Il no anche da una parte del Pd. Damiano: “Non condivido”
Ma non è solo una questione da “bersaniani”. Il problema arriva dentro la pancia del Pd. “Non condivide” per esempio nemmeno Cesare Damiano, presidente della commissione Lavoro alla Camera, ex ministro del Lavoro e sostenitore di Andrea Orlando all’ultimo congresso. “Si tratta di una scelta sbagliata e contraddittoria rispetto alla recente abrogazione – spiega – Sono invece d’accordo sulla istituzione del Libretto Famiglia destinato a colmare un vuoto normativo, finalizzato all’effettuazione dei piccoli lavori domestici e di cura e per le attività no profit”. Quindi ok ai buoni-lavoro per i lavori domestici, no per le non meglio precisate “micro-imprese”. Per le imprese, spiega Damiano, “esistono già numerosi strumenti di flessibilità ai quali non è utile aggiungerne di nuovi: il lavoro a chiamata, l’interinale e il contratto a termine”. Qualsiasi altro strumento per le aziende, conclude, serve prima un confronto con le parti sociali. “Io dico fermiamoci prima di sbattere” dice un altro orlandiano, Gianni Cuperlo. L scelta del Pd, aggiunge, “è un errore. Segnerebbe una rottura profonda nel rapporto di fiducia con milioni di cittadini che hanno letto la scelta del governo sul tema come un impegno a non far rientrare dalla finestra quel che usciva dalla porta”.

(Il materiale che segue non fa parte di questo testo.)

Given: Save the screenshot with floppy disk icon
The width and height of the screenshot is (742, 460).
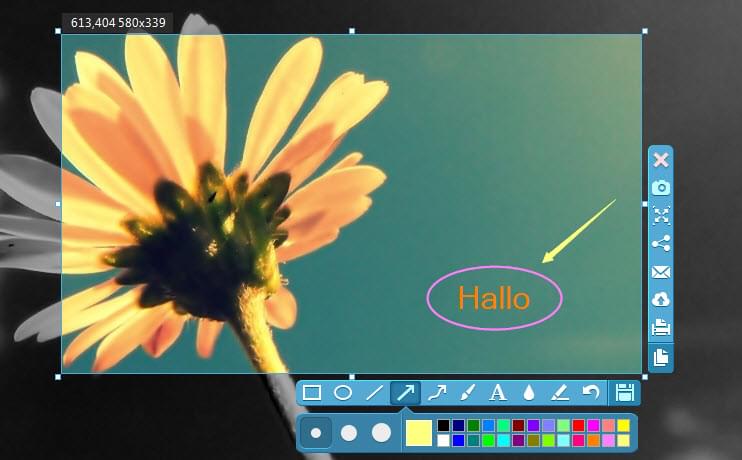Looking at the screenshot, I should click(626, 393).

Il contenuto dell’emendamento sui voucher
Nell’emendamento del relatore Guerra da inserire nella manovra, che sarà presentato tra oggi e domani, si prevede che a colmare il vuoto legislativo lasciato dall’abolizione dello strumento dei buoni di lavoro sia un provvedimento – spiega l’Adnkronos – dedicato alle aziende con meno di cinque dipendenti. I nuovi buoni di lavoro si configurano come un contratto online del valore di 12,50 euro lordi l’ora, con un tetto di 5mila euro l’anno per le aziende. Il tetto scenderebbe a 2.500 euro per il lavoratore singolo. La durata minima del voucher sarà di 4 ore. Per le imprese con più di 5 dipendenti il lavoro accessorio si configurerebbe invece come un’estensione del lavoro a chiamata senza distinzioni per fascia di età (oggi è possibile solo per gli under 25 e gli over 55).

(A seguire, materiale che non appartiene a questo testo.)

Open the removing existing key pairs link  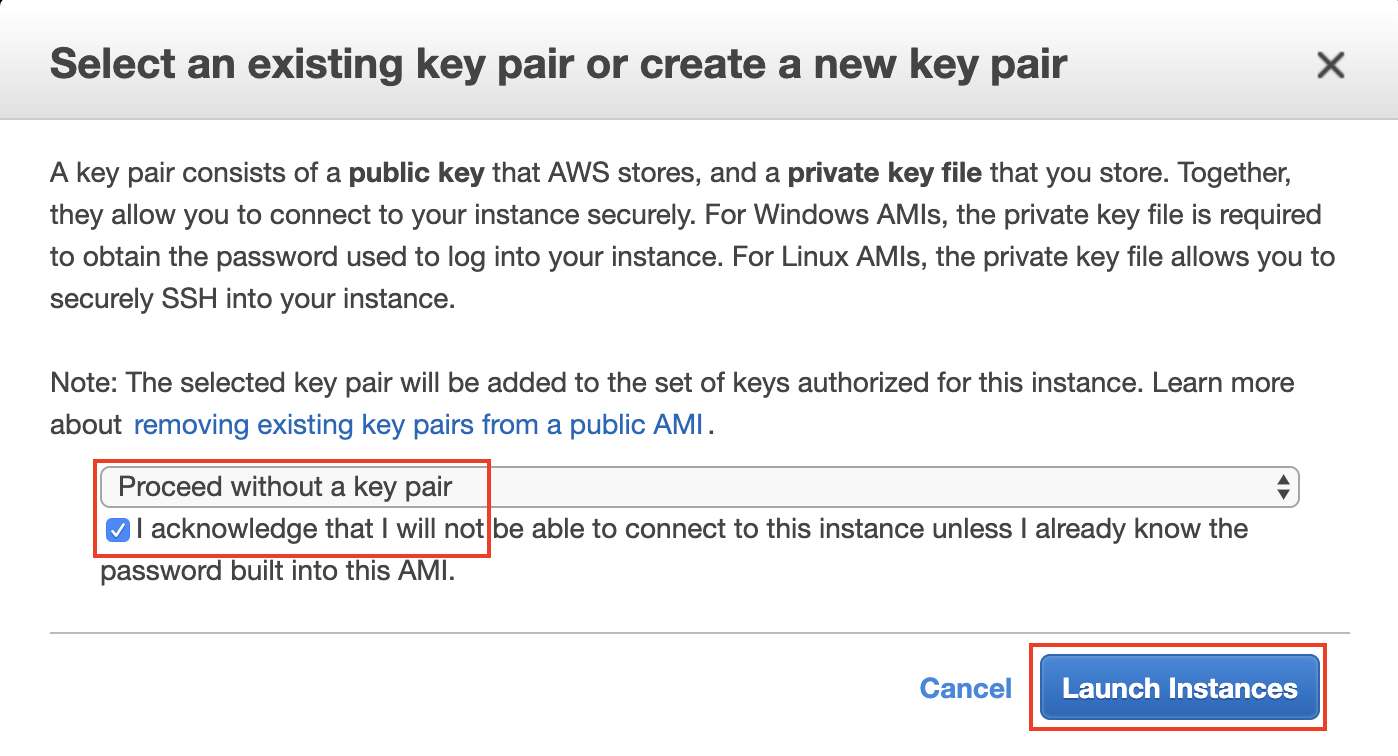418,425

Con la frattura Pd-Mdp, voto sul filo al Senato
La frattura Mdp-Pd rischia di avere conseguenze imprevedibili soprattutto al Senato, tanto più che in trincea non c’è solo il gruppo di Articolo 1, ma – sul fronte opposto – anche Alternativa Popolare di Angelino Alfano che spinge per così dire da destra. Al momento la proposta del Pd vedrebbe al Senato, in teoria, una maggioranza a quota 160 su 320. Nell’ambito dei partiti che sostengono il governo ad approvare il reinserimento dei voucher sarebbero i 98 senatori del Pd, i 27 di Ap, i 18 del gruppo Per le Autonomie e i poco più di 15 (su 33) componenti del Misto che di solito sostengono i provvedimenti del Governo. A venir meno sarebbe invece il sì dei 15 senatori di Mdp. Sulla carta si tratterebbe di un voto sul filo con un rischio altissimo per l’intera manovrina. Anche perché il sì degli alfaniani è condizionato ad un inserimento tout court dello strumento voucher: “Farlo solo per le micro-imprese non ha senso”, avverte Maurizio Lupi. Il provvedimento, tuttavia, potrebbe registrare la convergenza anche di gruppi tradizionalmente favorevoli allo strumento dei voucher, a cominciare dai 16 esponenti di Ala, da oltre un anno salvagenti del governo in caso di emergenza rossa. E chissà se anche da Fi opti per la non belligeranza magari con qualche assenza strategica in Aula. A quel punto i margini per l’ok ai voucher e all’intera manovrina sarebbero più ampi.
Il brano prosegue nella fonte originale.